-- start Excerpted passage --
The right way to include AI-generated content in your work

Sarah Packowski
4 min readNov 19, 2023

--

It turns out the same techniques writers, scientists, and journalists have been using for ages can help here too.

The state of play today

The other day, a colleague was sharing a presentation about employee feedback analysis. On one slide, was a summary they had generated using a large language model. Because generative AI is still pretty new, we laughed and remarked on how impressive the generated content was. Nevertheless, we all wanted to see the original data and make up our own minds. We were entertained by the generated content, but we didn’t trust it.

The near future

With exposure, we’ll all gradually become more comfortable with AI-generated content. We’ll expect presentations to have an AI-generated summary just like we expect an agenda today. But whether or not we trust and embrace generated content will depend on the norms that develop and evolve in the coming months and years.

For example, if people habitually sneak in AI-generated content without disclosing they’ve done so, society will become vigilant and focus on verifying and enforcing the humanity of content. On the other hand, if people adopt healthy AI habits, like transparency, our comfort with AI-generated content will grow and society will benefit from the technology.

Honestly, it looks like it could go either way at this point.

Healthy AI habits

Let’s imagine it’s 5 years from now, and things worked out for the best. Hooray! In this best scenario, what kind of healthy AI habits did people adopt?

1. Transparency

When your work includes content that has been generated or significantly altered by AI, clearly say AI has been used. Be specific.

2. Citation

Quote or otherwise mark text that has been generated or significantly modified by AI.
-- end Excerpted passage --
-- start Data lines --
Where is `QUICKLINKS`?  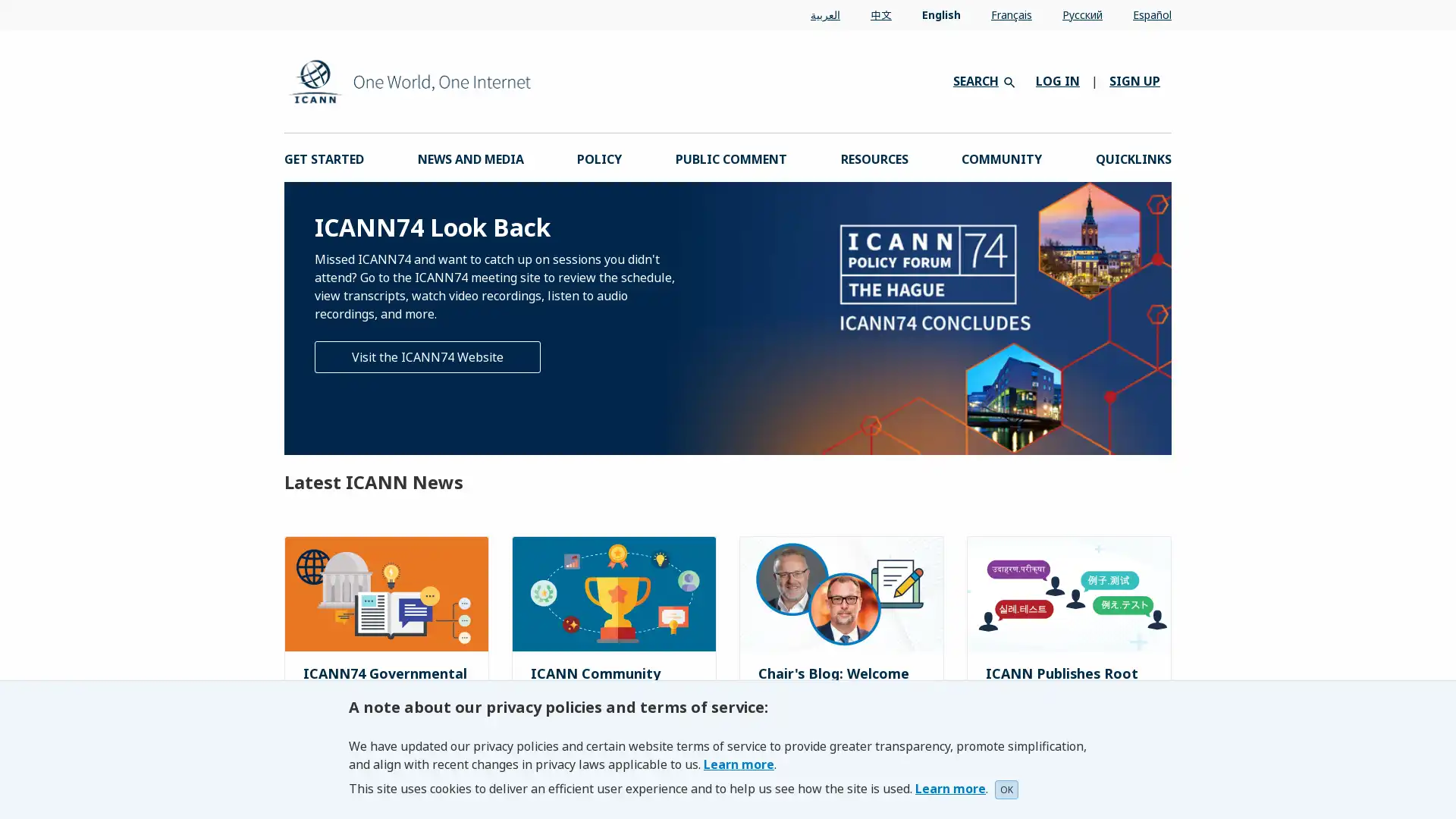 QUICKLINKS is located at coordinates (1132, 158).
-- end Data lines --
-- start Data lines --
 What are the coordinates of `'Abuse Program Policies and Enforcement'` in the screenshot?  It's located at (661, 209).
-- end Data lines --
## Required tasks
a) In the article on AI-generated content, what was the colleague's presentation about?
b) Retype the article on AI-generated content word for word, starting at "With exposure, we’ll" and ending at "from the technology.".

## Answers to the tasks
a) Employee feedback analysis.

b)
With exposure, we’ll all gradually become more comfortable with AI-generated content. We’ll expect presentations to have an AI-generated summary just like we expect an agenda today. But whether or not we trust and embrace generated content will depend on the norms that develop and evolve in the coming months and years.

For example, if people habitually sneak in AI-generated content without disclosing they’ve done so, society will become vigilant and focus on verifying and enforcing the humanity of content. On the other hand, if people adopt healthy AI habits, like transparency, our comfort with AI-generated content will grow and society will benefit from the technology.